• INFORMATION GIVEN:
────

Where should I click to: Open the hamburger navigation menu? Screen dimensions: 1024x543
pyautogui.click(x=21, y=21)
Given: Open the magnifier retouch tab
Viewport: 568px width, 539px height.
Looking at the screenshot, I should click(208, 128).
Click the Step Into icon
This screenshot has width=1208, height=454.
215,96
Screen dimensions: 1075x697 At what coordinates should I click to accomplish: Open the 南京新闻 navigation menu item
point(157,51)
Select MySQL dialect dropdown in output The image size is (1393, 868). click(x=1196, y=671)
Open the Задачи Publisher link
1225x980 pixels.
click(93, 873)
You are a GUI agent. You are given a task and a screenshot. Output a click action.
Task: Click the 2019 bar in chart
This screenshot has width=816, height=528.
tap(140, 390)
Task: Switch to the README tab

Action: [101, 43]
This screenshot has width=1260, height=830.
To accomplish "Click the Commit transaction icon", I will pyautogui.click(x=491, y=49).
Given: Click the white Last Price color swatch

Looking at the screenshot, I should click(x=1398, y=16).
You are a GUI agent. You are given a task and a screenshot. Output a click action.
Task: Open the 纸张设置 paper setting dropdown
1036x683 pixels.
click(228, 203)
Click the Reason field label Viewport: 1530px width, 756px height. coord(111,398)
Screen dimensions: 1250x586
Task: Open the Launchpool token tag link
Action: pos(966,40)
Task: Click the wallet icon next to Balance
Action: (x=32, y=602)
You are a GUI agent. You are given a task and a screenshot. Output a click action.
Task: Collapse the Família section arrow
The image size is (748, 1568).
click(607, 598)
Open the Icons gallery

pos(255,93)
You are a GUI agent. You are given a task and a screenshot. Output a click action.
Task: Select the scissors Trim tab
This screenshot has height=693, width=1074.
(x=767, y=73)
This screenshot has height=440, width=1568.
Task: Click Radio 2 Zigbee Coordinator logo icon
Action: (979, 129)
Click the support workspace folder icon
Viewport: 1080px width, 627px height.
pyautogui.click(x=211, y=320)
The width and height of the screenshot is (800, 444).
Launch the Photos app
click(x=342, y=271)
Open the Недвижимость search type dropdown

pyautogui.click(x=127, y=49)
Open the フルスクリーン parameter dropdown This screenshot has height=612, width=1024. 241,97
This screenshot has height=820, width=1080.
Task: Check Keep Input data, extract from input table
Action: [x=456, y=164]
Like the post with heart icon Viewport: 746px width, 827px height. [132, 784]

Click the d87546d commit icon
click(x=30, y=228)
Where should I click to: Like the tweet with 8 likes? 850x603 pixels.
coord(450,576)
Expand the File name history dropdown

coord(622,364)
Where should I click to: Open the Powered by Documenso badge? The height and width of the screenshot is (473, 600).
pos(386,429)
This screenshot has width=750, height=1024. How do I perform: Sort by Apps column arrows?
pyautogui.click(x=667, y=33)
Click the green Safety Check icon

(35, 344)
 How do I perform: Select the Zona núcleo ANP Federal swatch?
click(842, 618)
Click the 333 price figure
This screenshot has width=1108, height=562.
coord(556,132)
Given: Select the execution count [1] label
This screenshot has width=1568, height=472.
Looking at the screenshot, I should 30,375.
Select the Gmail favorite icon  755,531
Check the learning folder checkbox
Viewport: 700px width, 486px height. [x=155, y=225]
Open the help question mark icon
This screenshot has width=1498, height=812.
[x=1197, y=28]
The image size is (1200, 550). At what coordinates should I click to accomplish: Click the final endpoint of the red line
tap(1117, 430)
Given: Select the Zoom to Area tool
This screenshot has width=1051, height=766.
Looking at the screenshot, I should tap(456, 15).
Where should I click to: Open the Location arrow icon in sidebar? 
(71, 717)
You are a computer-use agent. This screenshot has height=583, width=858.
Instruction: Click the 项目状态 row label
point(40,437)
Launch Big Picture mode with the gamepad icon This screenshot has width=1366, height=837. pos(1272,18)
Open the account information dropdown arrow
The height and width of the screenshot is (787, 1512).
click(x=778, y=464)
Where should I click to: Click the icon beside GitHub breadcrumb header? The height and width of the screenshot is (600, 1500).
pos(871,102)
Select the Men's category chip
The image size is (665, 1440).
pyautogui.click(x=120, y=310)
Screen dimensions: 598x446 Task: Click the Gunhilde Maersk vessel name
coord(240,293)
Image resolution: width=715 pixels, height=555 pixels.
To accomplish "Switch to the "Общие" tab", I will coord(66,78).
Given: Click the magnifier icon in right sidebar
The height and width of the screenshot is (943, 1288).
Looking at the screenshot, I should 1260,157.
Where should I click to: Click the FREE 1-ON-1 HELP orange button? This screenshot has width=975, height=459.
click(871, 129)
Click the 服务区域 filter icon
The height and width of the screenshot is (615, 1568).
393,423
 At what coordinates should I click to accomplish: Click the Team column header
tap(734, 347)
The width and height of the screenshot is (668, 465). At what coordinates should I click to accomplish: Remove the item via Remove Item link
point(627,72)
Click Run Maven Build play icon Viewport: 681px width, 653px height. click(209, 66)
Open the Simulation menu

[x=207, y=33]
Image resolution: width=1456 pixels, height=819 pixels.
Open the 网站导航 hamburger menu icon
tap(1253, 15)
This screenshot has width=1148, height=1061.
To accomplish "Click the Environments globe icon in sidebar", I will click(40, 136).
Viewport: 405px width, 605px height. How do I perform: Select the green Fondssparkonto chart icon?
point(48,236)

────

Which lines of the data above contain the string "magnifier"? Copy each of them.

Given: Open the magnifier retouch tab
Given: Click the magnifier icon in right sidebar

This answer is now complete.